_Your goal_
Skipping all pictures, please restate word for word the lines from the one that contains "Where should I" through the last line of the entries.

_Materials provided_
=======

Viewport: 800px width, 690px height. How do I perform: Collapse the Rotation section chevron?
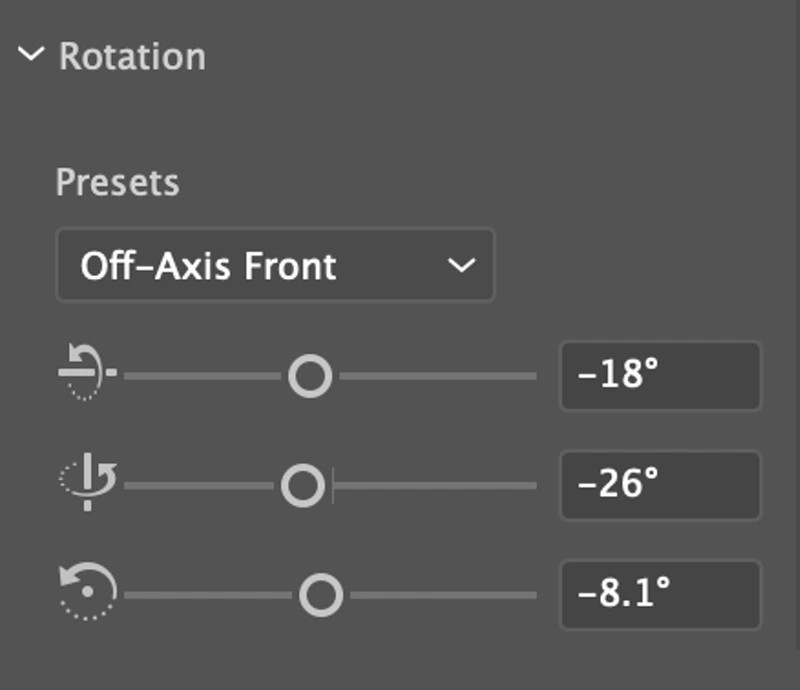[x=33, y=55]
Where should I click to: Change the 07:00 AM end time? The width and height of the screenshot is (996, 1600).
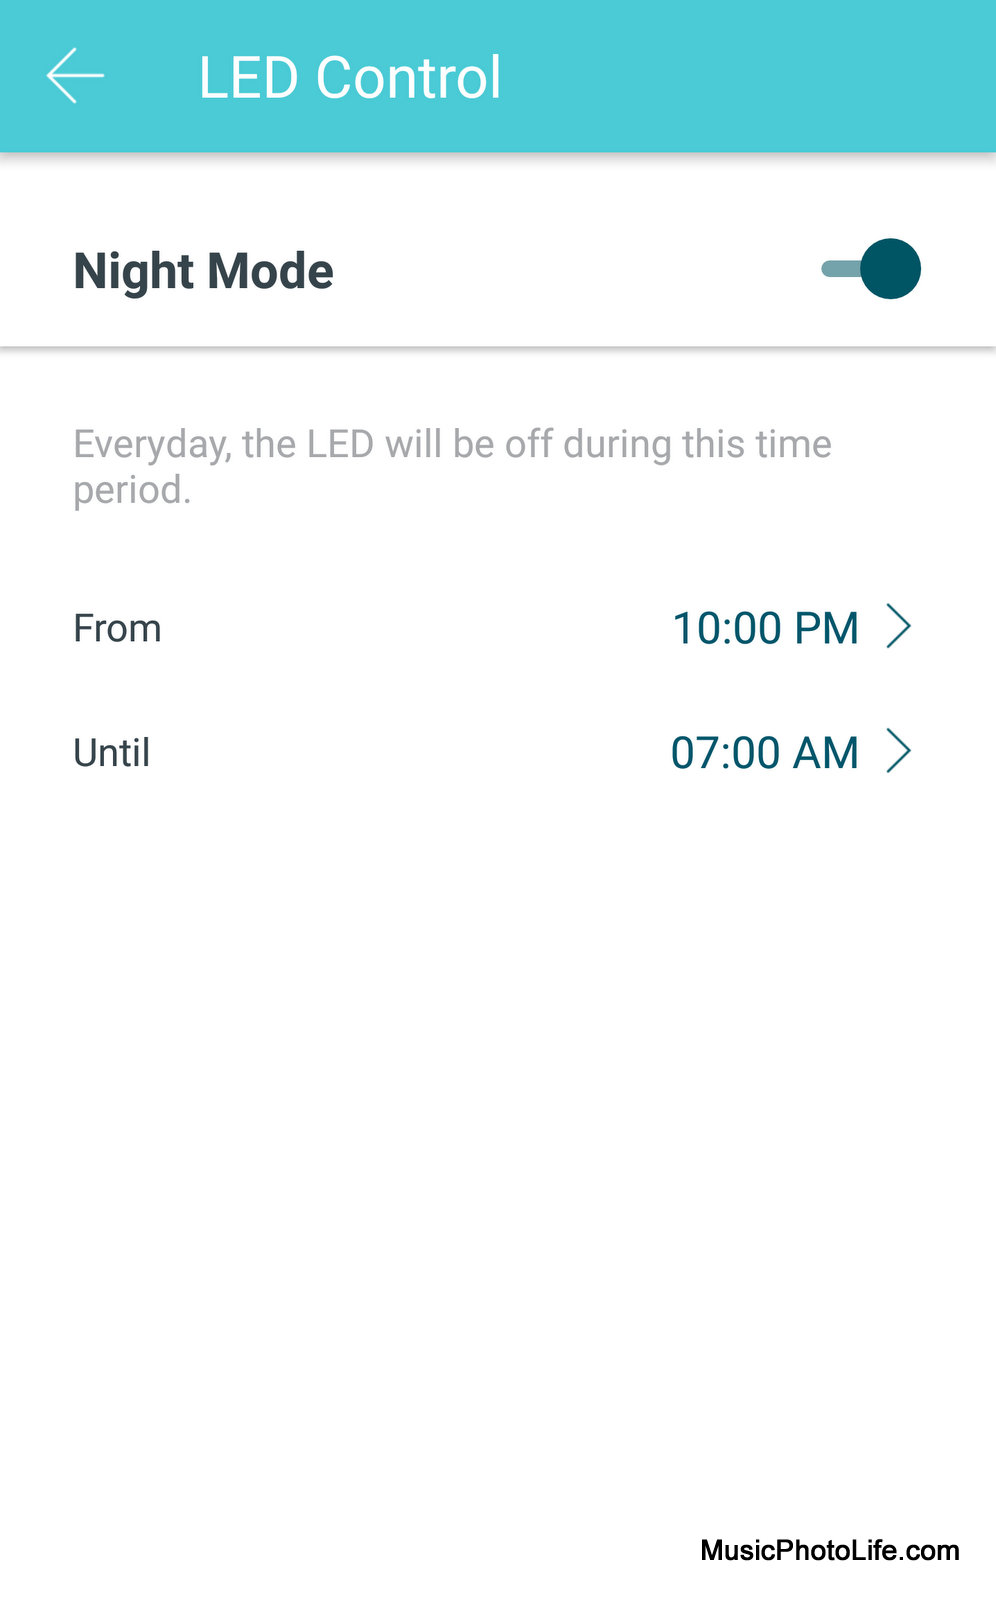pos(765,753)
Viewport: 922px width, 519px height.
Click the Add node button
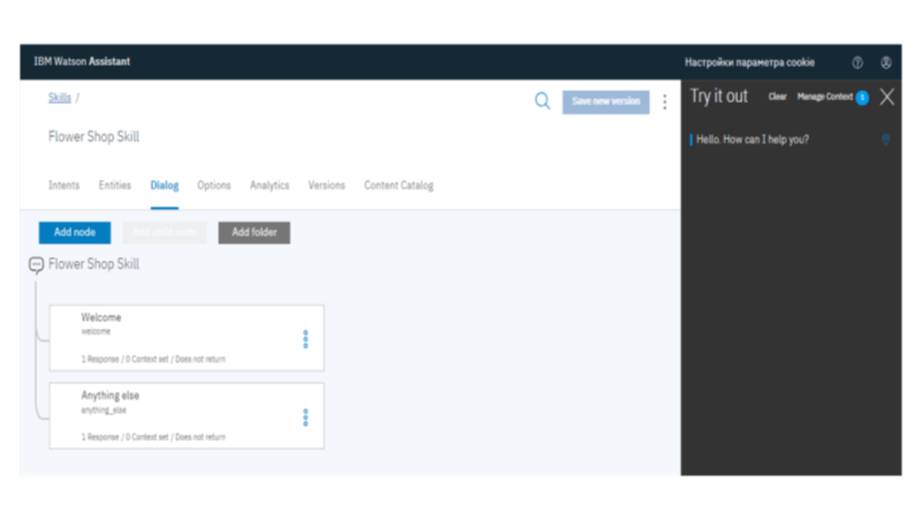point(75,233)
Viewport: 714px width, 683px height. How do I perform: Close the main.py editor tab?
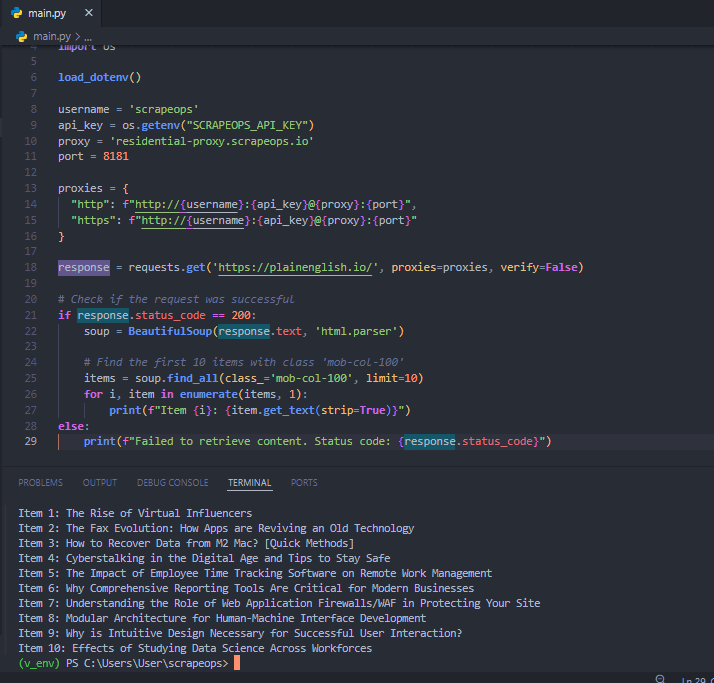[87, 13]
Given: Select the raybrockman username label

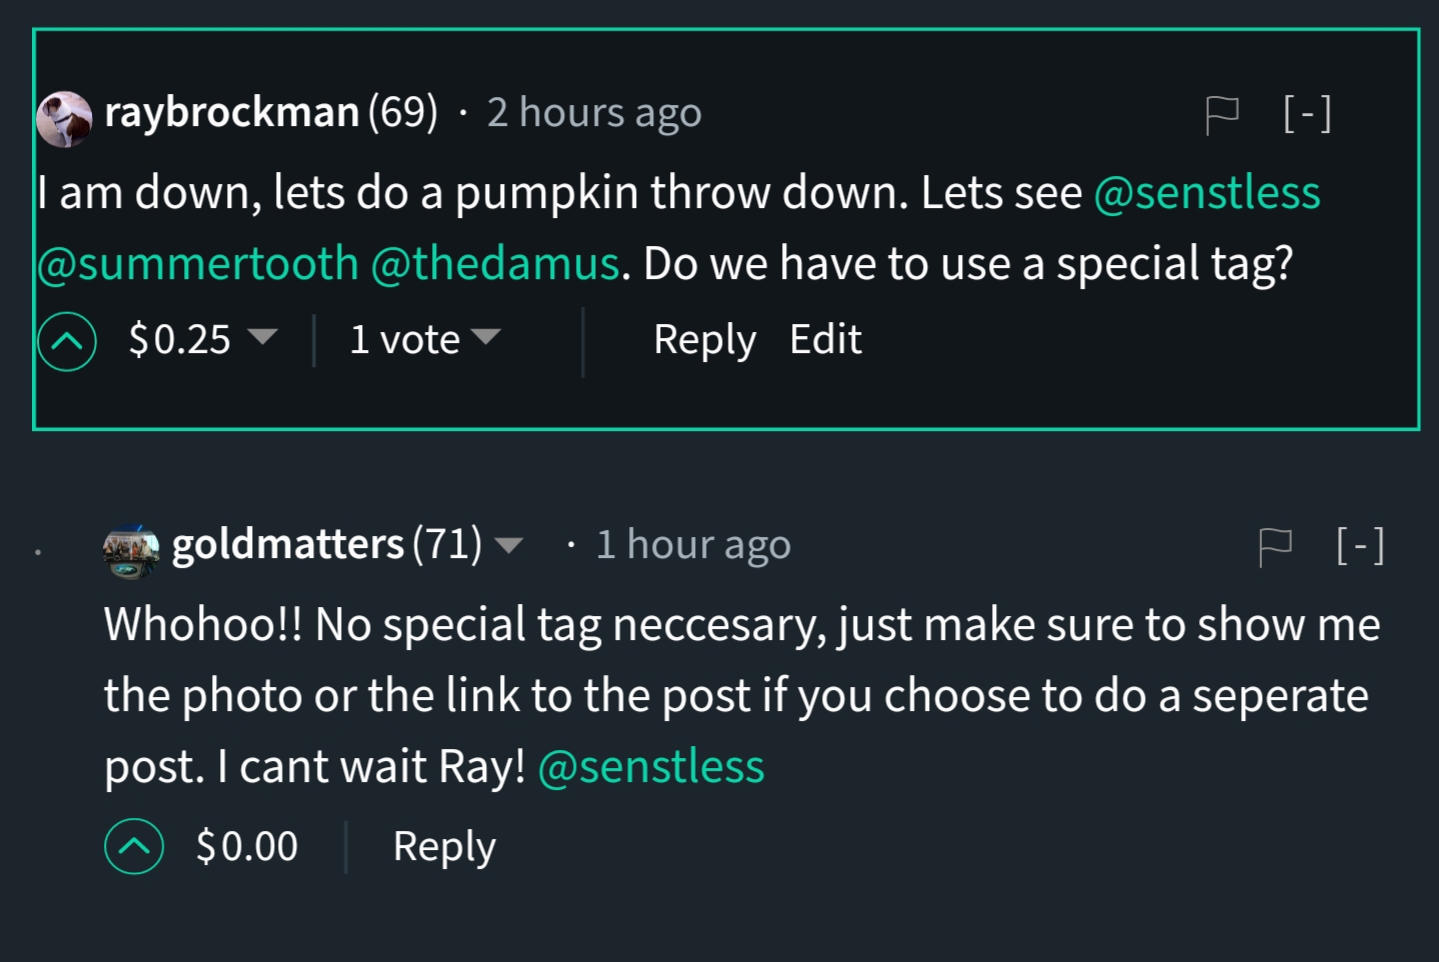Looking at the screenshot, I should pos(232,112).
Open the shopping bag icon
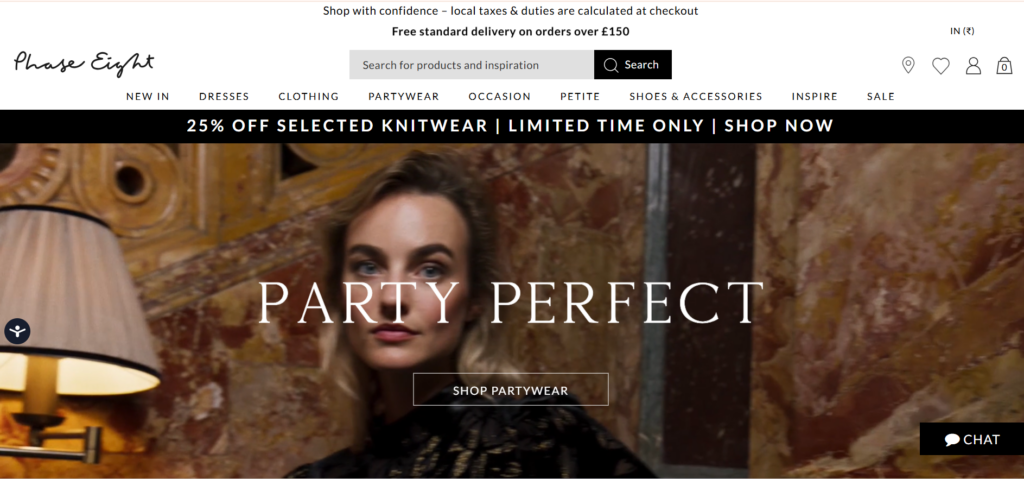 1004,65
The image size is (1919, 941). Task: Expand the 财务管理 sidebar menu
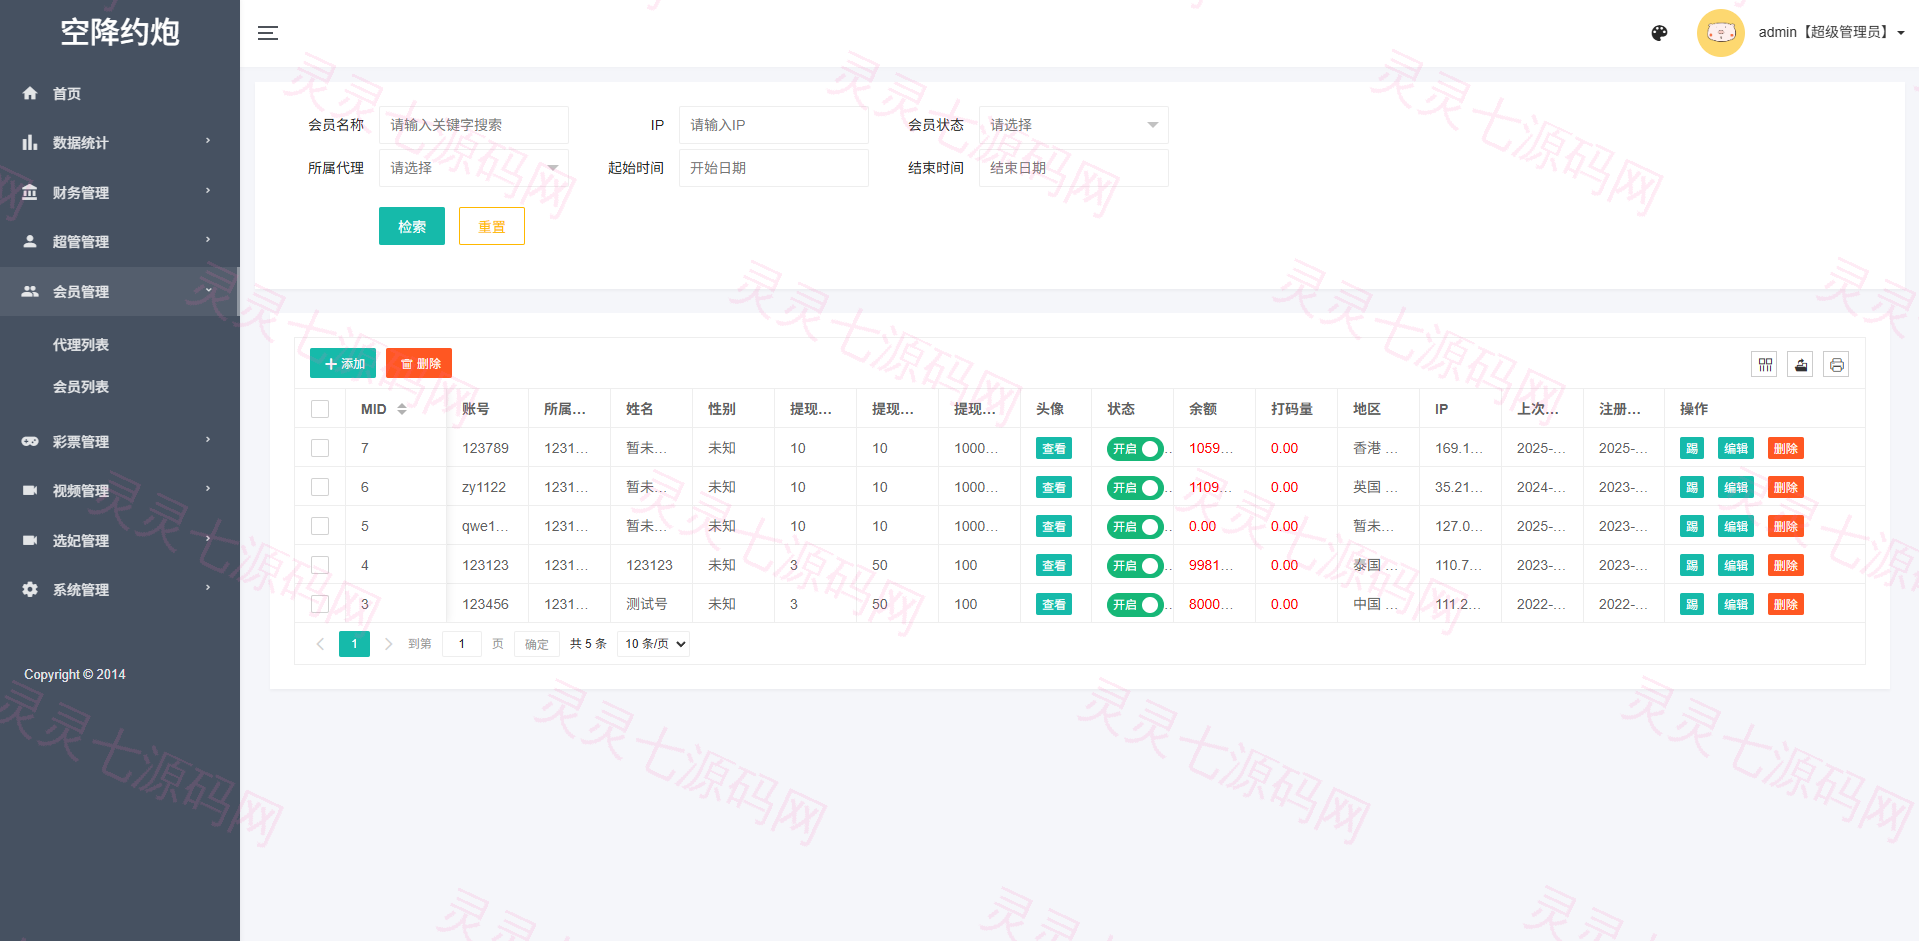pyautogui.click(x=120, y=192)
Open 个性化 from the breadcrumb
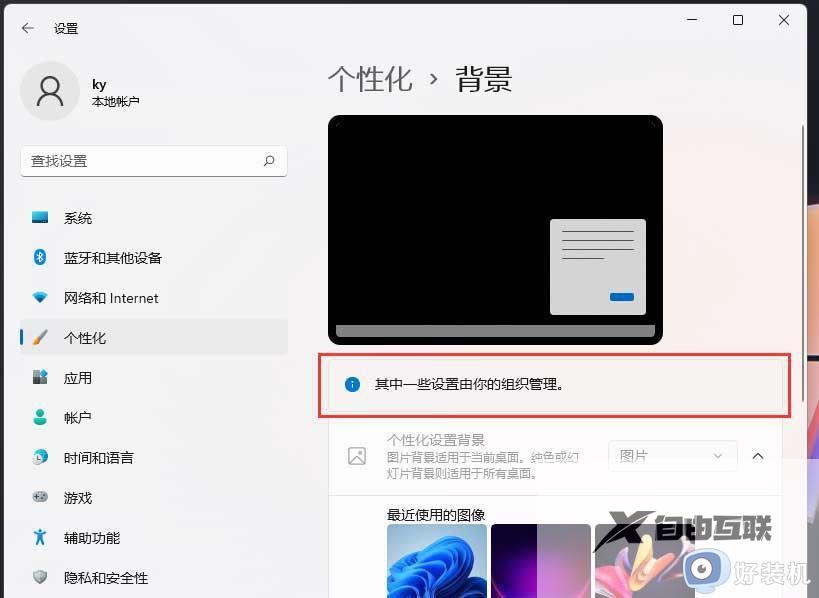This screenshot has width=819, height=598. (x=370, y=80)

=======

_Answer to this problem_
Where should I click to: Change the 07:00 AM end time? The width and height of the screenshot is (996, 1600).
pos(765,753)
Viewport: 922px width, 519px height.
Click the Add node button
point(75,233)
Viewport: 714px width, 683px height. How do I perform: Close the main.py editor tab?
[87, 13]
Given: Select the raybrockman username label

Looking at the screenshot, I should pos(232,112).
Open the shopping bag icon
 1004,65
The image size is (1919, 941). Task: Expand the 财务管理 sidebar menu
pyautogui.click(x=120, y=192)
Open 个性化 from the breadcrumb
This screenshot has width=819, height=598. (x=370, y=80)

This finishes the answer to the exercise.